I also think, that as the years pass, IPEMU technology will get better and much more efficient with a longer range when running on the batteries. Drivers will also learn how to coax the maximum range out of the trains.

This could enable services like.

  1. London to Norwich via Cambridge
  2. London to Salisbury
  3. Ipswich to Cambridge and Peterborough
  4. Manchester to Sheffield
  5. Newcastle to Carlisle

In my list, there would seem to be a large number of routes in East Anglia. But then Anglia Greater Anglia were part of the trials of the test train.

Visual Intrusion Of Electrification

I think too, we shouldn’t underestimate the lack of visual intrusion if say a picturesque branch line was to be served by an IPEMU rather than by a traditional electric train. The Windermere branch and some lines in South Wales may well be better served by a more visually acceptable IPEMU.

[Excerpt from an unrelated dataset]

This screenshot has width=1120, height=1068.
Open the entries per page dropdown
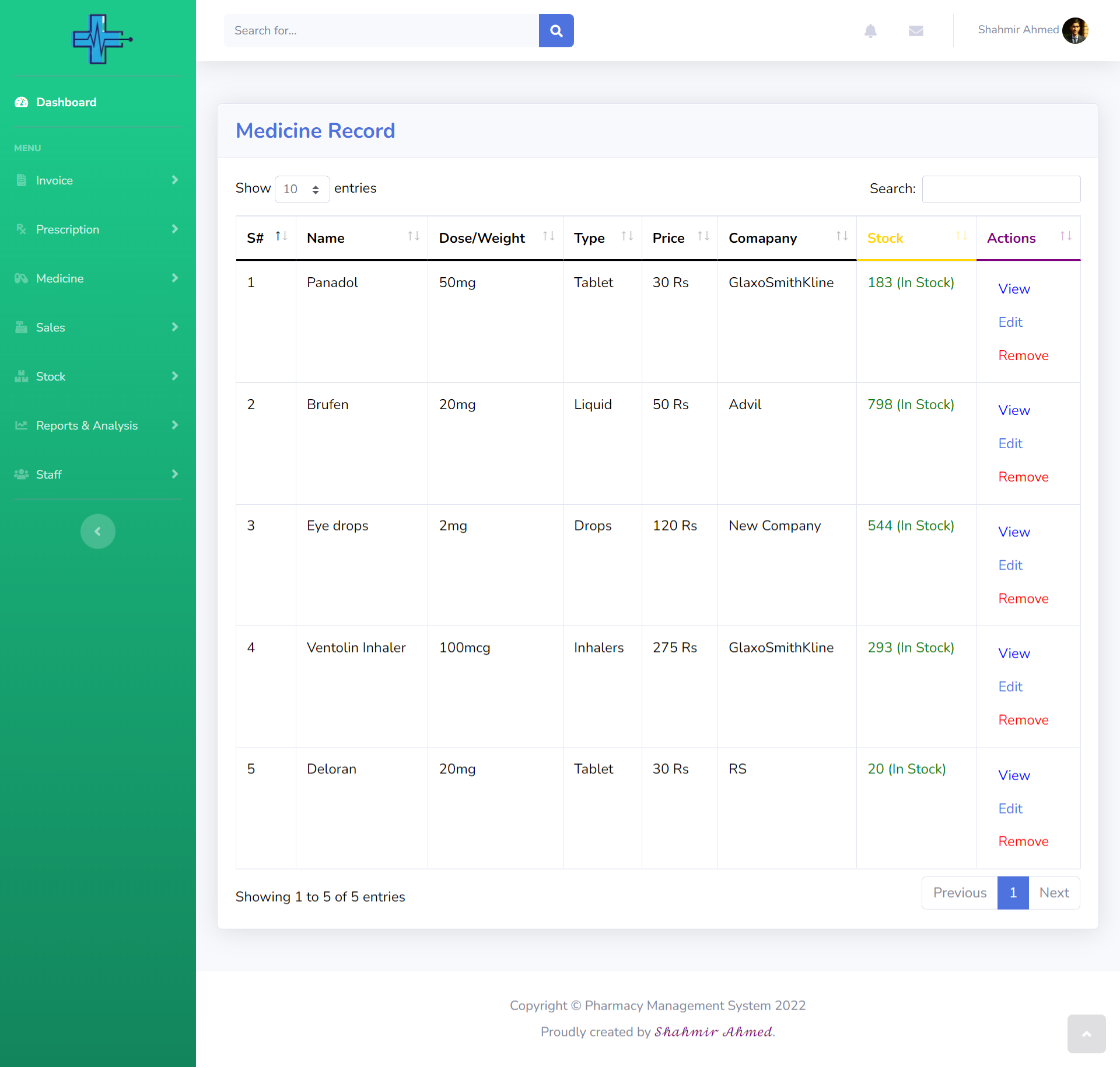(302, 189)
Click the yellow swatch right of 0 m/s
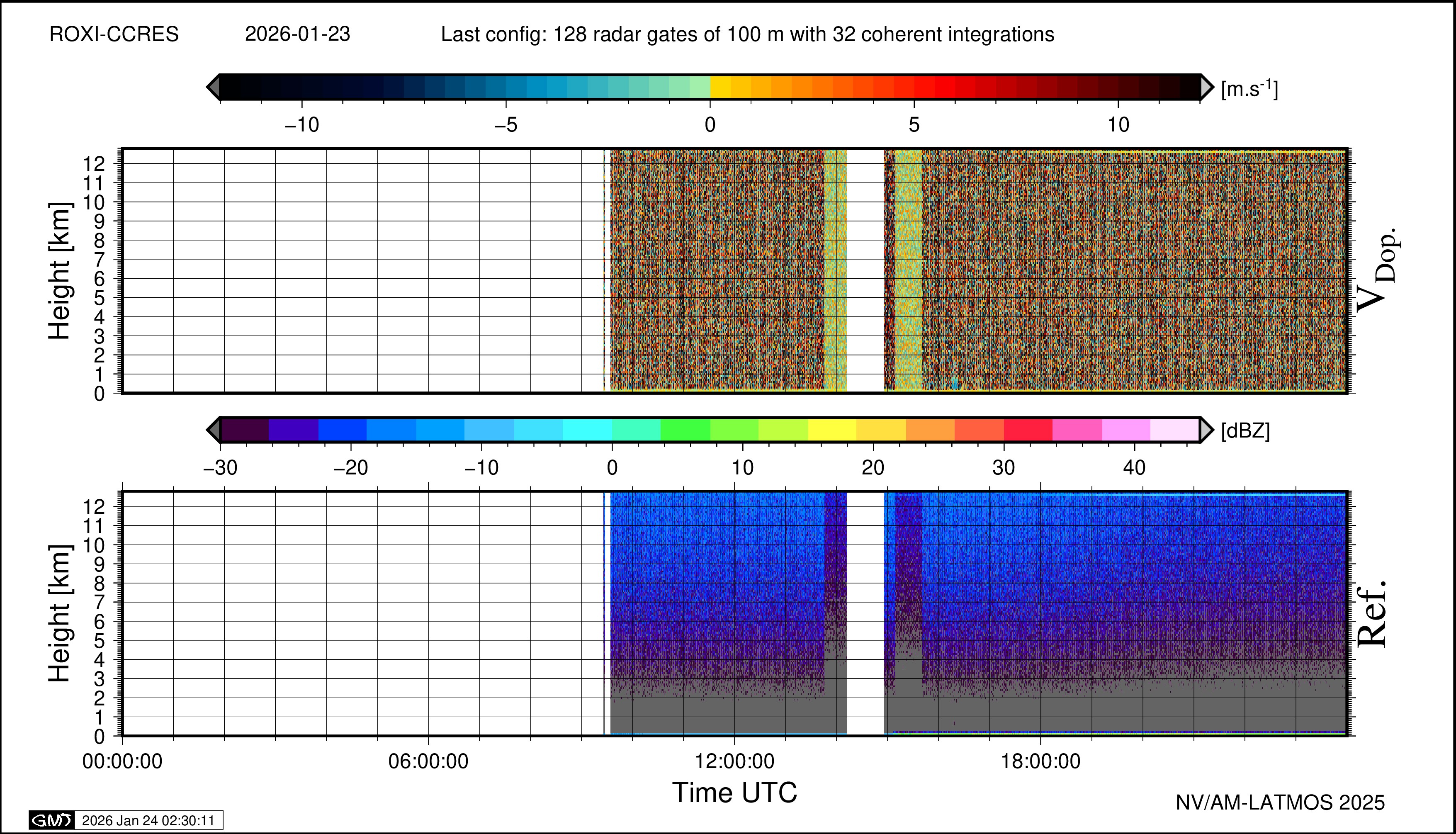Screen dimensions: 1456x834 (x=721, y=87)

Affordable Electrification

I have listed that these IPEMU trains would be able to run between Carlisle to Newcastle.

I don’t know the Tyne Valley Line well, but it is about sixty miles long and has electrified lines at both ends. Traditional electrification may require a lot of bridge and station reconstruction to accommodate the overhead wires, whereas a Class 379 IPEMU could use the line without any modifications to infrastructure, as it can use any line that the current Class 156 trains on the line can. There would of course be a need to make sure that at both ends of the line, there was sufficient electrification to fully charge the train for its return journey.

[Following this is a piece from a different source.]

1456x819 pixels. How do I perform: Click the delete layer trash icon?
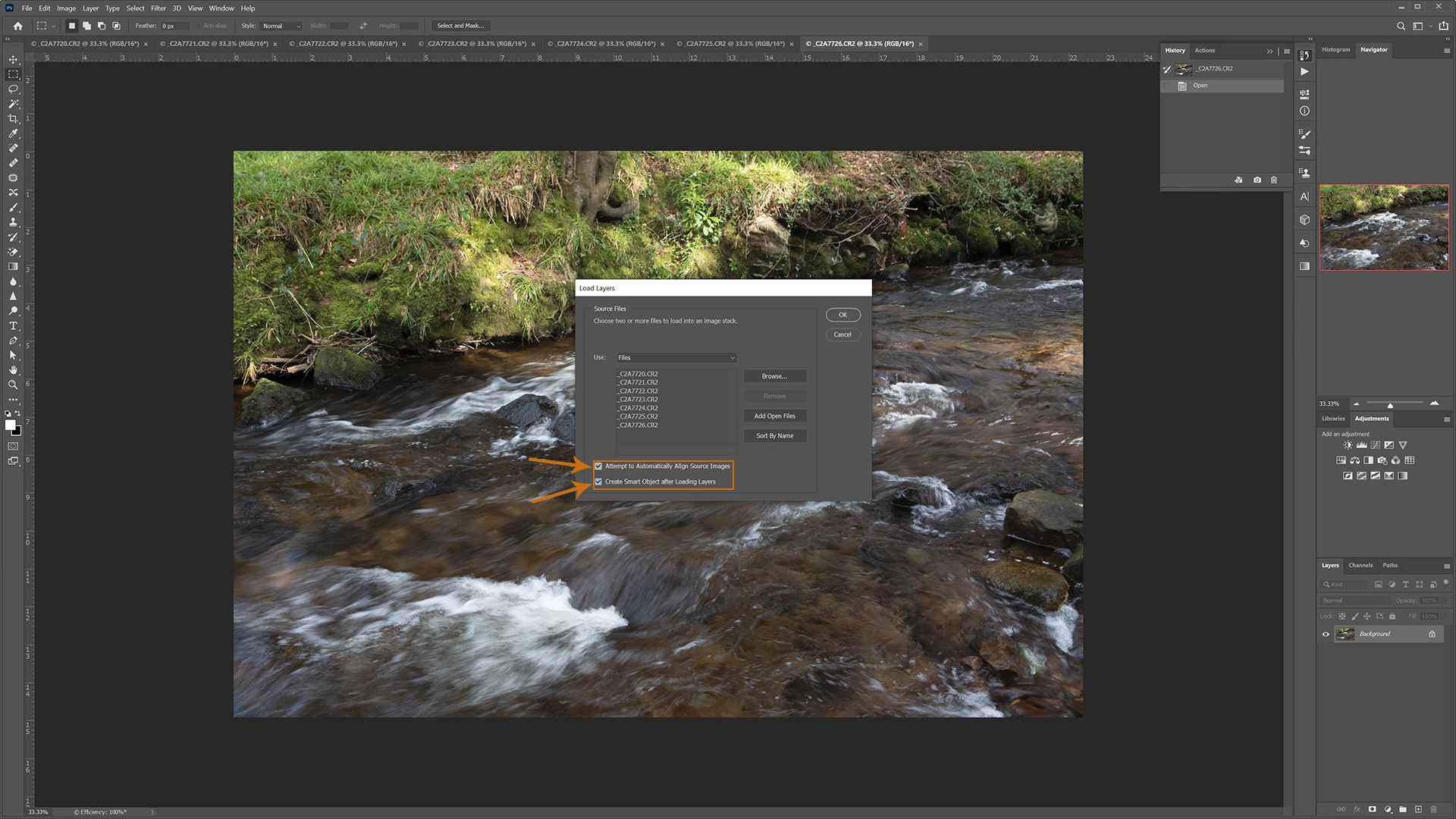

So the cost of replacing diesel trains on this line with modern electric ones, would be solely the cost of the new trains, and perhaps the cost of a small amount of electrification in the stations and the stabling sidings at each end of the line.

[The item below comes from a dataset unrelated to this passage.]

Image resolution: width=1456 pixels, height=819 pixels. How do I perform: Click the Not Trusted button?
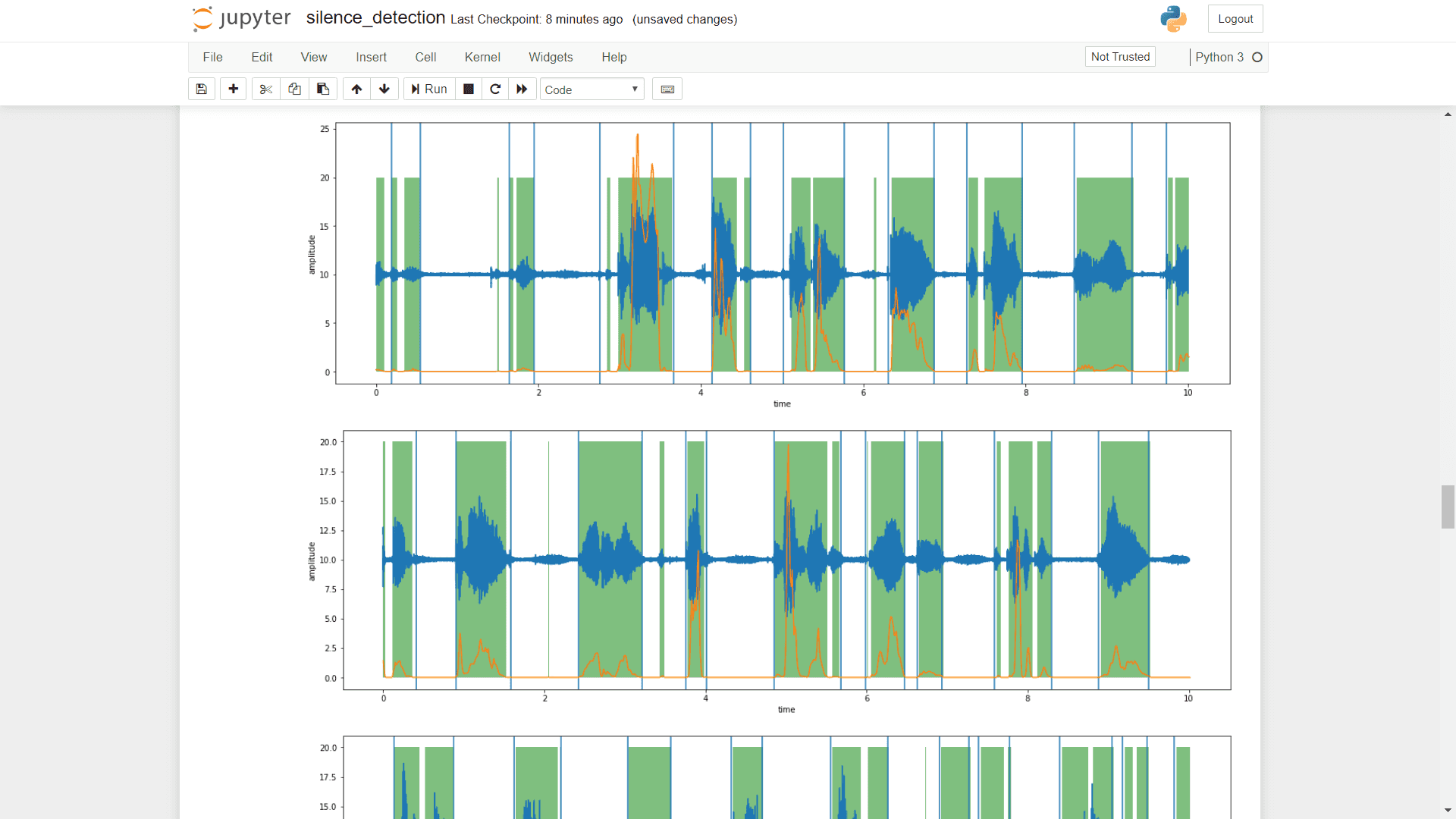pyautogui.click(x=1120, y=56)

In this case, I suspect Network Rail would breathe a big sigh of relief, if they didn’t have to electrify this line, with all its logistical and possibly environmental problems.

How many lines in the UK, could be electrified this way?

Route Proving For Electrification

The lines in East Anglia from Felixstowe and Ipswich to Cambridge and Peterborough are not electrified.

They carry a large amount of freight to and from the Port of Felixstowe, so if they were to be electrified the benefits of replacing Noisy and polluting diesel locomotives with environmentally-friendly electric ones is probably easily calculated.

But how do you calculate what will happen when two and three car diesel multiple units, albeit modern Class 170 trains, with new four-car electric ones?

In the case of these East Anglian lines, you could run a Class 379 IPEMU on the line.

The only problem after the test was completed, would the passengers allow their brand-new ekectric train to be moved elsewhere.

But you would get an accurate figure to put in your costings for electrification.

Electro-Diesel Freight Locomotives

Nobody except possibly the operators, love the Class 66 locomotive, which is extensively used for freight in the UK. It doesn’t meet the latest EU regulations and it’s noisy and unloved by the drivers to whom I’ve spoken.

Electrifying freight routes like Felixstowe to Nuneaton, would allow operators to send freight trains between Felixstowe and the Midlands, North and Scotland, using electric haulage all the way.

Next year, we’ll see the first of the new electro-diesel locomotives; the Class 88, which is an electric locomotive, that can use an on-board diesel engine, where there are no overhead wires.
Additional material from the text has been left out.